In its review published Wednesday, ARTnews emphasized that the show—organized in collaboration with the mega-gallery White Cube and staged amid the vibrant backdrop of Art Basel Paris, the pinnacle of the city’s art season—“transformed the Pompidou’s iconic façade into a once-in-a-lifetime performative painting.” The outlet echoed Neutres’s remark that “Cai delivers his most profound and complex work yet, in dialogue with both AI and the Parisian public.”

“Few artists can make the ephemeral feel eternal,” the review continued, noting that Cai’s gunpowder paintings and fireworks compositions have long challenged Western notions of permanence. “With The Last Carnival, he has turned smoke itself into a form of memory—an art that disappears even as it defines a moment in history.”

The official website of the Centre Pompidou describes Cai Guo-qiang’s daytime fireworks show

For Cai—born in Quanzhou, China, in 1957—The Last Carnival continues a lifelong exploration of transience, destruction, and creation. Known for his use of gunpowder as both medium and metaphor, the artist has spent decades redefining how art can occupy time and space. His previous honors include the Golden Lion at the Venice Biennale and major retrospectives at the Guggenheim and the Prado.
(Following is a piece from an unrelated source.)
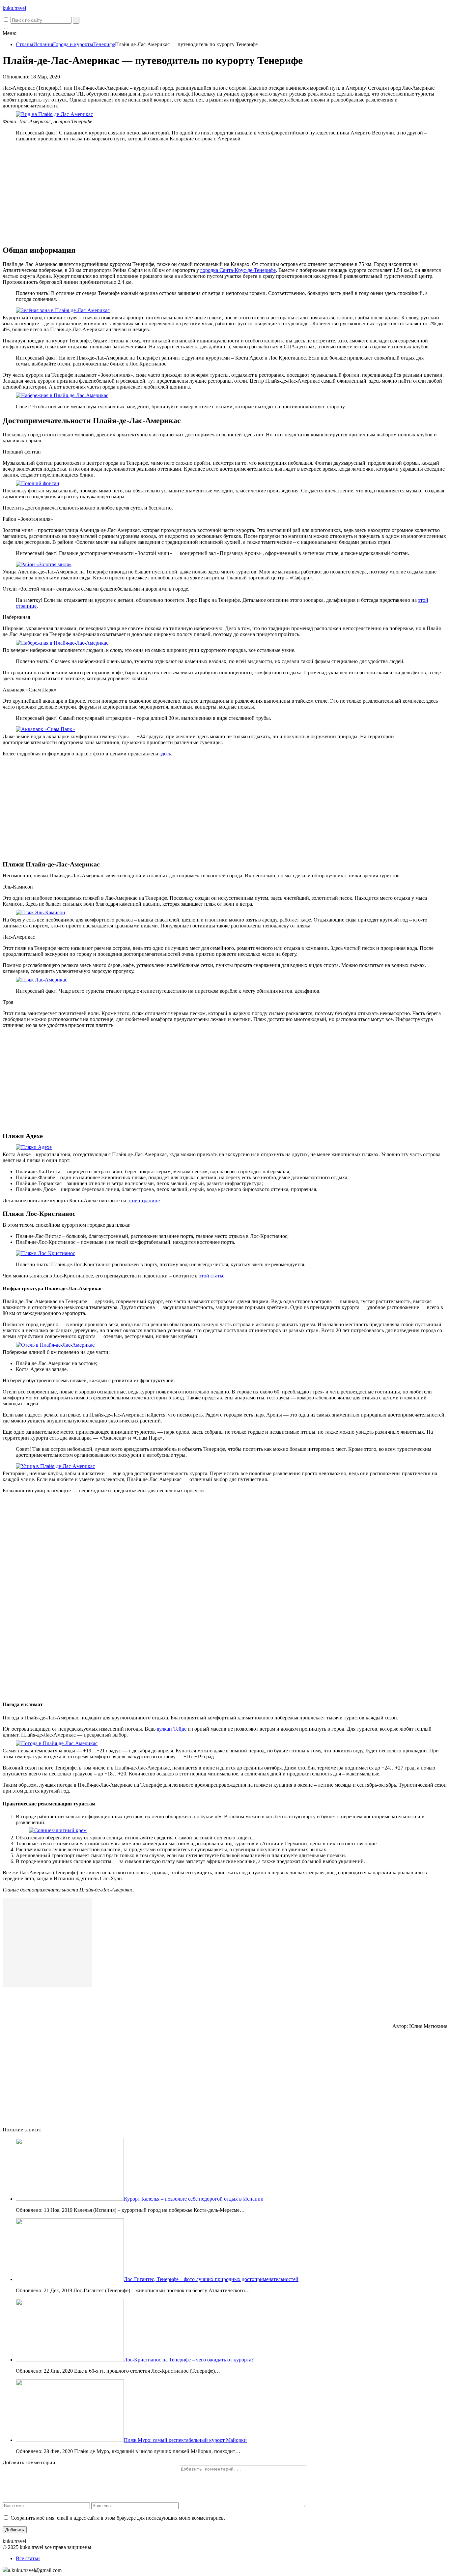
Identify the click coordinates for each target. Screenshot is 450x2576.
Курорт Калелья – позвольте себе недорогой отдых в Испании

Yet, in Paris, this latest work felt particularly intimate—a collaboration not only with technology, but with history itself. The building that once embodied France’s radical artistic energy became, for twenty minutes, a vessel of transformation.

As the final plume of smoke dissolved into the evening air, applause rippled through the crowd. The Pompidou’s colorful pipes gleamed faintly in the settling haze—a reminder that even as walls close for restoration, art continues to expand outward, burning brightly in the sky.

“The Last Carnival” was a farewell written in fire, one spectator said, “and a promise that the story of Pompidou—like Cai’s fireworks—will never truly fade.”